There is a mixture of feelings (sentiment); by experience (for example the idea behind chart-technique) and basic information and know how.

 

That there acutally is some sort of "collective brain" es quite easy to be prooved:

That societies are able to think quite different on the same issue is interesting, too. For example take a view on Germans and Austrians tiniking about the stability of currencies in comparism with French or Americans.

Germans and Austrians had as peoples the experience of hyper-inflation in a context with a total breakdown of their societies after WWI (The end of Monarchy - in the case of Austria this even ment that the country declined from the 2nd biggest State on the european continent (behind Russia) to one of the less important countries.)

Even thogh France did not reach hyperinflation - there was inflation after WWI - but the problem did arise in combination with the Victory over Germany and the Status as a strengthend colonial power in northern africa. So the French did not feel inflation as a mayor problem.

And Americans did not have Hyperinflation since the civil war. A time much to long ago for a people to remember every-day-problems of this time. Most Americans still do live in the believe that One Dollar is just One Dollar and simply the best money in the World.

So we do have three societies thinking totally different about the same thing - throgh a combination of different experience and forgotten experiences.

And infact we can find this heritage even in the Austrian School of Economics. Mises was born in some sort of outback of the Austrian Empire. Some sort of melting pot where german, jewish, polnish and several smaller people did live together. Not to forget that also Carl Menger was from the same region in Galizia. I think they did learn a lot by thiniking about economics just because there have been many jewish people just in that region. So even this is to be regardet as some aspect of "thinking of societies".

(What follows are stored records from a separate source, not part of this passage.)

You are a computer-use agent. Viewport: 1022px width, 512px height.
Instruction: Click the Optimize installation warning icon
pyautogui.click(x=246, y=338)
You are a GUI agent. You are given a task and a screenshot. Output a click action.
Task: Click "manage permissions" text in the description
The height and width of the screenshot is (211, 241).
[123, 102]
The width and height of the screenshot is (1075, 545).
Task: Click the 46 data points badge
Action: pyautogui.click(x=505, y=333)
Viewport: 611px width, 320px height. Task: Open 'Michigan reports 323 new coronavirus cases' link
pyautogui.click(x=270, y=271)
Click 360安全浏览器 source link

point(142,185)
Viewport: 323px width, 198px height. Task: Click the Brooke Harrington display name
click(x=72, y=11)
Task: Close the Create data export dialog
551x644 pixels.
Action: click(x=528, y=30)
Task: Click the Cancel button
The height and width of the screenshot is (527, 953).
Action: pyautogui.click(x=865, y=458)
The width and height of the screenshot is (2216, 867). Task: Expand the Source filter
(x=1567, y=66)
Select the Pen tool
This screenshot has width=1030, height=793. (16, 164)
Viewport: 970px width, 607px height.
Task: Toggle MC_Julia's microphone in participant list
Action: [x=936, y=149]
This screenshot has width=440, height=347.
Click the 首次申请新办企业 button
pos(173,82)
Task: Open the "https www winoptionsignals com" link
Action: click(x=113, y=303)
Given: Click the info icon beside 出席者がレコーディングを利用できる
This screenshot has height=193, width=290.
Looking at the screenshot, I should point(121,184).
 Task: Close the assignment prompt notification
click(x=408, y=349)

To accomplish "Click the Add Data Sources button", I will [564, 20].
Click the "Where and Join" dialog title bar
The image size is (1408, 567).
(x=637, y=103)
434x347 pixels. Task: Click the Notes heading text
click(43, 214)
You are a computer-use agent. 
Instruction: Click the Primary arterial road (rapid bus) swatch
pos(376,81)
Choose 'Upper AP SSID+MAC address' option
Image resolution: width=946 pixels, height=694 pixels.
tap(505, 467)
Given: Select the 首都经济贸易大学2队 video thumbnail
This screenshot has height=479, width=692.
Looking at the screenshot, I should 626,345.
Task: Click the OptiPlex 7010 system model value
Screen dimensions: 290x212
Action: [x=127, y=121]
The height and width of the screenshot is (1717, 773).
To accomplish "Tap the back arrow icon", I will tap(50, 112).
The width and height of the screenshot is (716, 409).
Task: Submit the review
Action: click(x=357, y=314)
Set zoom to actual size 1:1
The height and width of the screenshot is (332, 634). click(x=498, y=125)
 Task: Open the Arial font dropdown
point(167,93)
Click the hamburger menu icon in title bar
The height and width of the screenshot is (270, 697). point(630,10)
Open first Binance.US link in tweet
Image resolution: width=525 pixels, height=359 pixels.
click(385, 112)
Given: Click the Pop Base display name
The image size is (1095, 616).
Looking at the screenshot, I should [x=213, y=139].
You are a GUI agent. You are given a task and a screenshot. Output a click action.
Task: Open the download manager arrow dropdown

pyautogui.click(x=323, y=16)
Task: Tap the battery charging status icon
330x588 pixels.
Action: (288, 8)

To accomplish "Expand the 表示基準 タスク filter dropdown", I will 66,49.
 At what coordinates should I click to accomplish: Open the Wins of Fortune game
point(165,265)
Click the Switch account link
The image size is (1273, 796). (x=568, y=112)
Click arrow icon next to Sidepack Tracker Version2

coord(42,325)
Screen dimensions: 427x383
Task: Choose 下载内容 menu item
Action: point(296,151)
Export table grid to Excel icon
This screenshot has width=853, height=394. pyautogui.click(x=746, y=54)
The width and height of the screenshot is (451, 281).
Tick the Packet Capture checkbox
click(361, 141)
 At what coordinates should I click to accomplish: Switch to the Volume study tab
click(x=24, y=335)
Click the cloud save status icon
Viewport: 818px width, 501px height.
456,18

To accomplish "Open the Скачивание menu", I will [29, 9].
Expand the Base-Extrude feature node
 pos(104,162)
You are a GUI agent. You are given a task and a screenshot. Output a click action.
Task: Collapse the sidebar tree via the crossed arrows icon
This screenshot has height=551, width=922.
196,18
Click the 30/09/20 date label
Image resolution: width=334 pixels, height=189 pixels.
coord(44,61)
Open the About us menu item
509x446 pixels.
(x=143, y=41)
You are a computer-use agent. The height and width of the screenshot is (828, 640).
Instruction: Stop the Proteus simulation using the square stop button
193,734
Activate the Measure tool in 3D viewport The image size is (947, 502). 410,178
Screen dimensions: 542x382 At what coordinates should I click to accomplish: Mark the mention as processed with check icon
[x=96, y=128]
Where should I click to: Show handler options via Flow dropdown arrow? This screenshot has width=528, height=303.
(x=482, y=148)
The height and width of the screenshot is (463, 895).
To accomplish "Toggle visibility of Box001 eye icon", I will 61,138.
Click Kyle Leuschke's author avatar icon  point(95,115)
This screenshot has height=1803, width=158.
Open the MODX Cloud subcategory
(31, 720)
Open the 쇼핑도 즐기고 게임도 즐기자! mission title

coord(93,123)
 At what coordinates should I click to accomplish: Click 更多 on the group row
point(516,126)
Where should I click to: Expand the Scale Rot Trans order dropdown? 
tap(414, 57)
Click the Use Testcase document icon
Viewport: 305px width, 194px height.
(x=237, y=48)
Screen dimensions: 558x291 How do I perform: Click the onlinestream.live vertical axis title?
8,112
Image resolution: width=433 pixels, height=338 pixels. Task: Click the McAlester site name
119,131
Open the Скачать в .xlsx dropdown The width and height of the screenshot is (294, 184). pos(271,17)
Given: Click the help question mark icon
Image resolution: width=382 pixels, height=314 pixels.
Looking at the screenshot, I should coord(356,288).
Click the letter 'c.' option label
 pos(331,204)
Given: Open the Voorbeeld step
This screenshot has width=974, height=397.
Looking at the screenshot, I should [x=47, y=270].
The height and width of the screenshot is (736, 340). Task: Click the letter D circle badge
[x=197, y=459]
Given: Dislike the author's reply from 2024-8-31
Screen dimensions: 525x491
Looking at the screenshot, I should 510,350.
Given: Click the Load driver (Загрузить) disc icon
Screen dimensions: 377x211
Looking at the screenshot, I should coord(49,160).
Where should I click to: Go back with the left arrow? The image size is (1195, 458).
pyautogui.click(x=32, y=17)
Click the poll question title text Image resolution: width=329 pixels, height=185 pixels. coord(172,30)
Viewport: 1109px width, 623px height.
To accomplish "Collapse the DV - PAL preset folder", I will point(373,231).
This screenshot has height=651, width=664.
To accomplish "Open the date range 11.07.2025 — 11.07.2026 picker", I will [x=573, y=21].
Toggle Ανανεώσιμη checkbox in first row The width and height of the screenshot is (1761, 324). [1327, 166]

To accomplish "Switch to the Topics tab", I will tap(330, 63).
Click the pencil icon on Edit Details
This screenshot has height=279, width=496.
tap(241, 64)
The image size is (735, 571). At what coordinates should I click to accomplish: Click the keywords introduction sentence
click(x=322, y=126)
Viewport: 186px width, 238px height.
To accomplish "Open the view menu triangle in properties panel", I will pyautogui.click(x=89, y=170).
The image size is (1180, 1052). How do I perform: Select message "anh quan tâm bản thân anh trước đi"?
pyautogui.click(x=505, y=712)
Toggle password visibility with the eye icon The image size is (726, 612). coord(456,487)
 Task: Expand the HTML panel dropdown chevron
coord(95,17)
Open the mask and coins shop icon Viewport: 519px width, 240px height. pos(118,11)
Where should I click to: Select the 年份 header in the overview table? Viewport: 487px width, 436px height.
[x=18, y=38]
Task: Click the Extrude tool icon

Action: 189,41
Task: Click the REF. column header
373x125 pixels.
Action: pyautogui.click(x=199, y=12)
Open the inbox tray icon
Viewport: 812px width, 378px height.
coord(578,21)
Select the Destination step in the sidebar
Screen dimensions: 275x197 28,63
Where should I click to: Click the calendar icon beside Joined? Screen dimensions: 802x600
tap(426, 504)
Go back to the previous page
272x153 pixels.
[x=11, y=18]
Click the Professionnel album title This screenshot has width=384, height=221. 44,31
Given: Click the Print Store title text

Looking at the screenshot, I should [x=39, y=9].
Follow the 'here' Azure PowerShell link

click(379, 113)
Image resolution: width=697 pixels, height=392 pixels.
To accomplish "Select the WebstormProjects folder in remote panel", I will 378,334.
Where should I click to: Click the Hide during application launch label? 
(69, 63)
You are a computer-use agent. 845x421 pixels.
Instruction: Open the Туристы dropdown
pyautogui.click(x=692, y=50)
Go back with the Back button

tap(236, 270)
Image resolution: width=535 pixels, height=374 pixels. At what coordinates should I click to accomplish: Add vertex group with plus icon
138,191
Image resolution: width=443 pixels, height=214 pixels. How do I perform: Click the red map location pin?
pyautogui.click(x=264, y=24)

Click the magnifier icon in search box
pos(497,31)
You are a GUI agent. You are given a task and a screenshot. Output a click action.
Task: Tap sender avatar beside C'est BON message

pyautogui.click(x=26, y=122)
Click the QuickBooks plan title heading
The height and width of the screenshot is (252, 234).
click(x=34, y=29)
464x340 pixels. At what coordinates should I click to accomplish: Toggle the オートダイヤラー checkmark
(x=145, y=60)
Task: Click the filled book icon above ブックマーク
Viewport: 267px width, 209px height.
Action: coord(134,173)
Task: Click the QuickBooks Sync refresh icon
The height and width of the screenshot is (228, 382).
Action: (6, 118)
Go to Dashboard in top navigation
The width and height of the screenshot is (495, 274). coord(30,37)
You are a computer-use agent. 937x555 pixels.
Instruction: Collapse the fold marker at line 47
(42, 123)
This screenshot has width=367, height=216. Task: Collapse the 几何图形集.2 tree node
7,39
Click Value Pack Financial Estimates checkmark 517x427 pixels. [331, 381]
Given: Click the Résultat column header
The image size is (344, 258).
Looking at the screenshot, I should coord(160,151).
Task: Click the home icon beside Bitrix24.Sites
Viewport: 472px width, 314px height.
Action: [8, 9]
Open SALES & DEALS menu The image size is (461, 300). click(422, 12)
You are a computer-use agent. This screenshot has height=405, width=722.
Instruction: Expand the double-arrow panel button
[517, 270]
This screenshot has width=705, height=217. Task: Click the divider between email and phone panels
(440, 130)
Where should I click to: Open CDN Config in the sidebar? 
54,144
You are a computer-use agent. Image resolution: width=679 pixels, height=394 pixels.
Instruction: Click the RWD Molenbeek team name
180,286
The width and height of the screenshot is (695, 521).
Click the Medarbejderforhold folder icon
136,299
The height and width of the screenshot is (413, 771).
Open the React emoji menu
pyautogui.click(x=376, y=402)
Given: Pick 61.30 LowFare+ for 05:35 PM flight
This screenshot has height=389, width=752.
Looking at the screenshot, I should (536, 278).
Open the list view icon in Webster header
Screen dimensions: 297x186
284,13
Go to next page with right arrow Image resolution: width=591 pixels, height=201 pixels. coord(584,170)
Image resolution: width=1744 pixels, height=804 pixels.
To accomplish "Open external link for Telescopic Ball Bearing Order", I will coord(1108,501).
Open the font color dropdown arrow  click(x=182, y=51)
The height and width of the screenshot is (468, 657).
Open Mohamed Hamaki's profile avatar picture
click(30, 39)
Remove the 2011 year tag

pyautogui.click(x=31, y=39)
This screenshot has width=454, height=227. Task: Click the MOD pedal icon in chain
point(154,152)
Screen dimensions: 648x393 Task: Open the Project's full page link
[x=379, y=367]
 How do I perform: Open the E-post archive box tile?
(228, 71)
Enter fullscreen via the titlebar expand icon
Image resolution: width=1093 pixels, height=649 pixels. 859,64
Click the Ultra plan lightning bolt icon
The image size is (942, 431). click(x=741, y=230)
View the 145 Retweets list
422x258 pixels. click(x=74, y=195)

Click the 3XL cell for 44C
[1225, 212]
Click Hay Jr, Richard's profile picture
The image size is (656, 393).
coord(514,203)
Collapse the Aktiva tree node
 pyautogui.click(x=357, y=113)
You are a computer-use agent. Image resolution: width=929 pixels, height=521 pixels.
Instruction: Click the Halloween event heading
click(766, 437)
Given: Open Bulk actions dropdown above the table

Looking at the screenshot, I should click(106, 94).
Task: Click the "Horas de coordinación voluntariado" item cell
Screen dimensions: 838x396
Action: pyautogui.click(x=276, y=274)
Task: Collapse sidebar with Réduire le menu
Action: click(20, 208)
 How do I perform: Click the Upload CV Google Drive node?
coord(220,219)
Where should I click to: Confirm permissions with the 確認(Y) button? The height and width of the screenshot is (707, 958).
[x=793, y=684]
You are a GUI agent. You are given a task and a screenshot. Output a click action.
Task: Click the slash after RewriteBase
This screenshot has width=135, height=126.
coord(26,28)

Just have a look on the United States. The time of the biggest progress of the US was the time of mass-immigration from all over europe. The Americans were (after the romans) actually the first country to combine the knowledges of many peoples "door by door". In Europe we are even today still far from a state where we can learn about the different ways of thinking of peoples "door by door". We still have to travel and teach us languages - and than we still have just a better immagination about maybe 3 peoples.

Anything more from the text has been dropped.